In this paper we presented analytic expressions for the $\O{\as^4}$ QCD
corrections to the $2 \to 2$ gluon-gluon scattering process due to the
self-interference of the one-loop amplitude in the \MSbar\ scheme.  Throughout
we employed conventional dimensional regularisation. 

The renormalised matrix elements are infrared divergent and contain poles down
to $\O{1/\ep^4}$. The pole structure of the one-loop contribution is described
by Eq.~(\ref{eq:poles}) using the formalism of Catani~\cite{catani} while
analytic formulae for  the finite part according to the colour decomposition of
Eq.~(\ref{eq:zi}) are given in Eqs.~(\ref{eq:finiteA}) to~(\ref{eq:finiteG}). 
The interference of the tree-level diagrams with the one-loop graphs are 
expressed in terms of the one-loop bubble graph in $D=4-2\ep$ dimensions  and
the one-loop box graph in $D=6-2\ep$ dimensions for which series expansions
around $\epsilon = 0$ are provided in Appendix~\ref{app:master_int}.  
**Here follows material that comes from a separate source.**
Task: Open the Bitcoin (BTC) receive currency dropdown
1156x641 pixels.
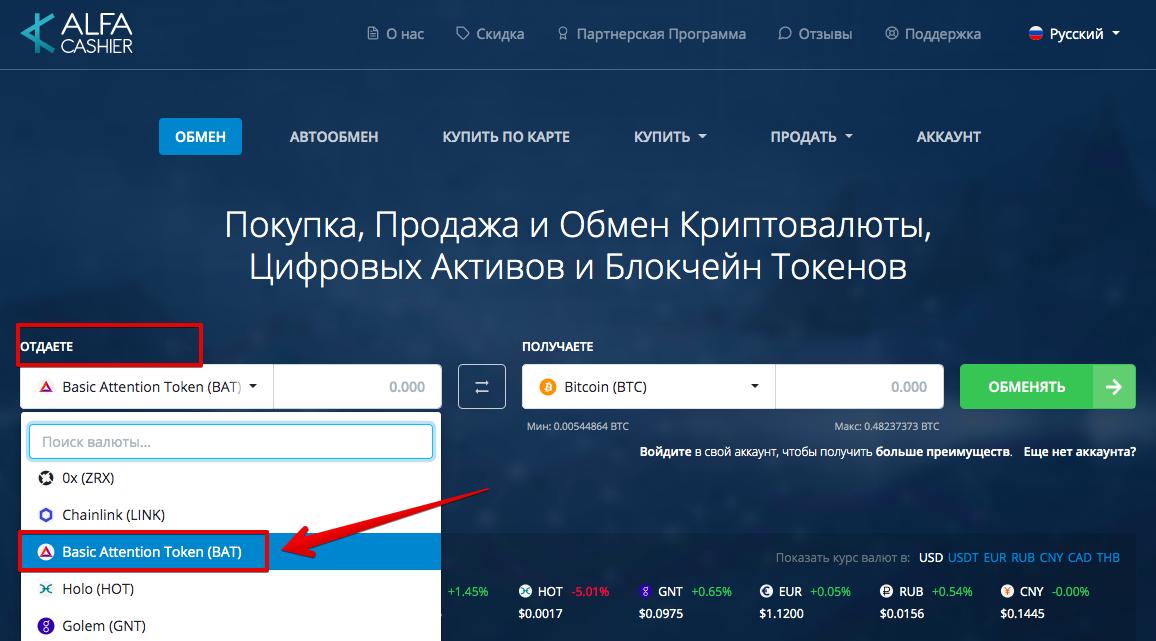Action: pos(648,387)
The results presented here, together with those previously computed for
quark-quark scattering~\cite{qqQQ,qqqq,1loopsquare}, quark-gluon
scattering~\cite{qqgg} and gluon-gluon scattering~\cite{gggg} form a complete
set of virtual matrix elements for parton-parton scattering at $\O{\as^4}$.
They are vital ingredients for the next-to-next-to-leading order predictions
for jet cross sections in hadron-hadron collisions.   
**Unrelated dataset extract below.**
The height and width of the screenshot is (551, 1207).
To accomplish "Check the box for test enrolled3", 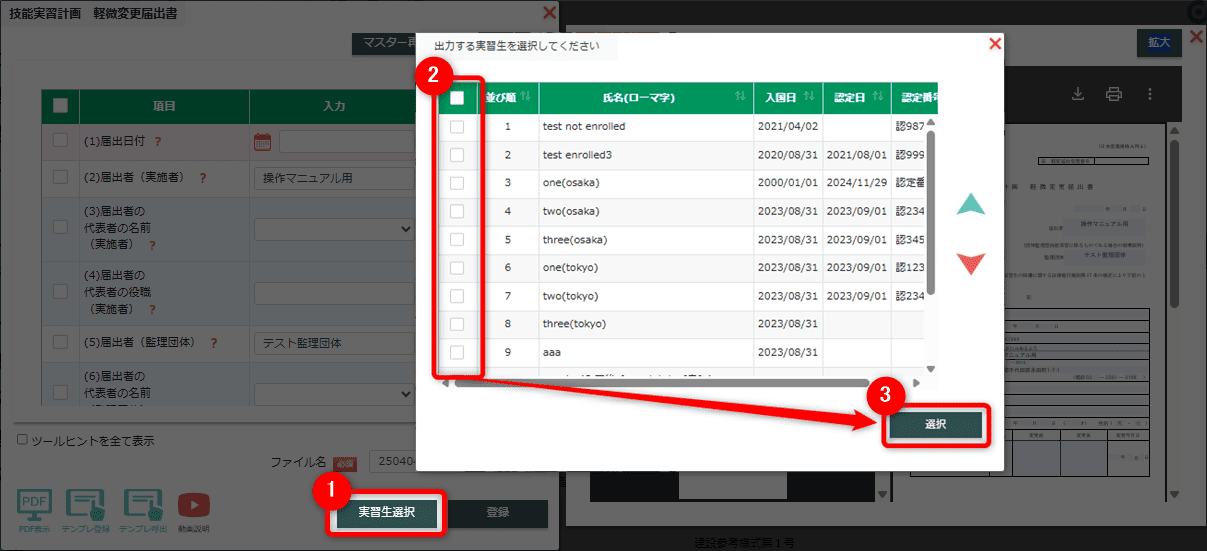I will (457, 155).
The next step is to combine these matrix elements with the tree-level $2 \to
4$~\cite{6g,4g2q,2g4q,6q}, the one-loop $2 \to 3$~\cite{5g,3g2q,1g4q}
contributions making sure that the infrared singularities are cancelled.  This
is a challenging task and a systematic procedure needs to be established.
However, recent progress in determining the singular limits of tree-level
matrix elements when two particles are unresolved~\cite{tc,ds} and the soft and
collinear limits of one-loop amplitudes~\cite{sone,coldec2,cone}, together with
the analytic cancellation of the infrared singularities in the somewhat simpler
case of $e^+e^- \to {\rm photon} + {\rm jet}$ at next-to-leading
order~\cite{aude}, suggest that the technical problems may soon be solved for
generic $2 \to 2$ scattering processes.

Initial state radiation complicates the issue and the colinear singularities 
from the incoming partons must be factorised into the parton density functions.
The evolution of the parton density functions must also be known to an accuracy
matching  the hard scattering matrix element and requires knowledge of the
three-loop splitting functions.  Using the existing three-loop order 
moments~\cite{moms1,moms2,Gra1}, Van Neerven and Vogt have provided accurate
parameterisations of the splitting functions in $x$-space~\cite{NV,NVplb} which
are now starting to be implemented in the global analyses~\cite{MRS}.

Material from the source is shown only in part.